Conhecimento técnico para saber, por exemplo, qual microfone utilizar durante a filmagem de uma cena, pois cada microfone apresenta um padrão diferente de recepção de som, além de uma sonoridade particular. Conhecimento técnico, também, para saber escutar se determinado ruído captado acidentalmente pelo microfone pode ser retirado na edição de som, ou se é necessário refilmar a cena, buscando uma sonoridade mais limpa.

Por outro lado, o profissional do som precisa desenvolver sua sensibilidade. É importante compreender (e sentir) profundamente a proposta artística do filme, por meio da leitura do roteiro, de conversas com o diretor e do acompanhamento dos ensaios.

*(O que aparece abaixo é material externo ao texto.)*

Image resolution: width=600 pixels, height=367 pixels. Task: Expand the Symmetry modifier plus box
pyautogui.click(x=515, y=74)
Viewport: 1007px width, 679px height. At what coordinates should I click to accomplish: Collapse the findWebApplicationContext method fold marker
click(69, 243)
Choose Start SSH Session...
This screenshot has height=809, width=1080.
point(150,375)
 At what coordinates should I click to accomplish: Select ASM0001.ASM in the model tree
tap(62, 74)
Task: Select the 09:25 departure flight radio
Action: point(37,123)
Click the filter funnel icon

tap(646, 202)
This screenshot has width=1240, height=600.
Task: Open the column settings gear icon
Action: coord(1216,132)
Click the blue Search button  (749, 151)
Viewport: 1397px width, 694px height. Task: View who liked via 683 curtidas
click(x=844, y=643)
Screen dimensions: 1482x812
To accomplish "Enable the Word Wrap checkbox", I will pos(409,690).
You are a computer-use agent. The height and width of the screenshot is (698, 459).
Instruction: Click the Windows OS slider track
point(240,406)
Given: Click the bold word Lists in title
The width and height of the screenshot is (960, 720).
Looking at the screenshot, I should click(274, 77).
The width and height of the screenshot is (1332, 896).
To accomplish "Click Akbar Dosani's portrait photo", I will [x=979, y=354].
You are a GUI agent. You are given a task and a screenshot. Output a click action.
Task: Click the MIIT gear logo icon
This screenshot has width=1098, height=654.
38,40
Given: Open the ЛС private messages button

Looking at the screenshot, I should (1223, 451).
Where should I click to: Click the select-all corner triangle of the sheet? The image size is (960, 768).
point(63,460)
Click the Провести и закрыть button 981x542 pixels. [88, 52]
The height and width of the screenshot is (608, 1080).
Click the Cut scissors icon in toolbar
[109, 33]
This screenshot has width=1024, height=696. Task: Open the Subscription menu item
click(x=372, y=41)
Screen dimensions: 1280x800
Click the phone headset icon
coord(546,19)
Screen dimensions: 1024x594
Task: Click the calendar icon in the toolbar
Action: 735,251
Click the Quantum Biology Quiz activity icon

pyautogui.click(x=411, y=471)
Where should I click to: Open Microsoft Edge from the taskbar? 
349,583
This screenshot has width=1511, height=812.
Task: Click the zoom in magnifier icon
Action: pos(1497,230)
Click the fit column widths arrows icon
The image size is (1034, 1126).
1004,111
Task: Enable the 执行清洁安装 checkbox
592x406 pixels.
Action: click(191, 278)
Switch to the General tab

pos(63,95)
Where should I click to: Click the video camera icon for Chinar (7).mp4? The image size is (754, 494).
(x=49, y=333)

Para determinado filme pode ser interessante uma sonoridade mais “suja”, com maior grau de interferência de sons do ambiente, confundindo-se com a voz dos atores. Para outro, por mais que a ação dramática aconteça perto de uma rua movimentada, pode ser aconselhável que os ruídos do ambiente sejam suprimidos ao máximo e a voz dos atores seja realçada. De acordo com o sentido do filme e suas possibilidades estéticas, o técnico de som saberá como construir o ambiente sonoro mais adequado.

Portanto, além de dois ouvidos e de um cérebro no meio, um bom profissional de som precisa ter muita sensibilidade. Ir além da técnica é sempre o grande diferencial entre um simples profissional do áudio e um artista do som.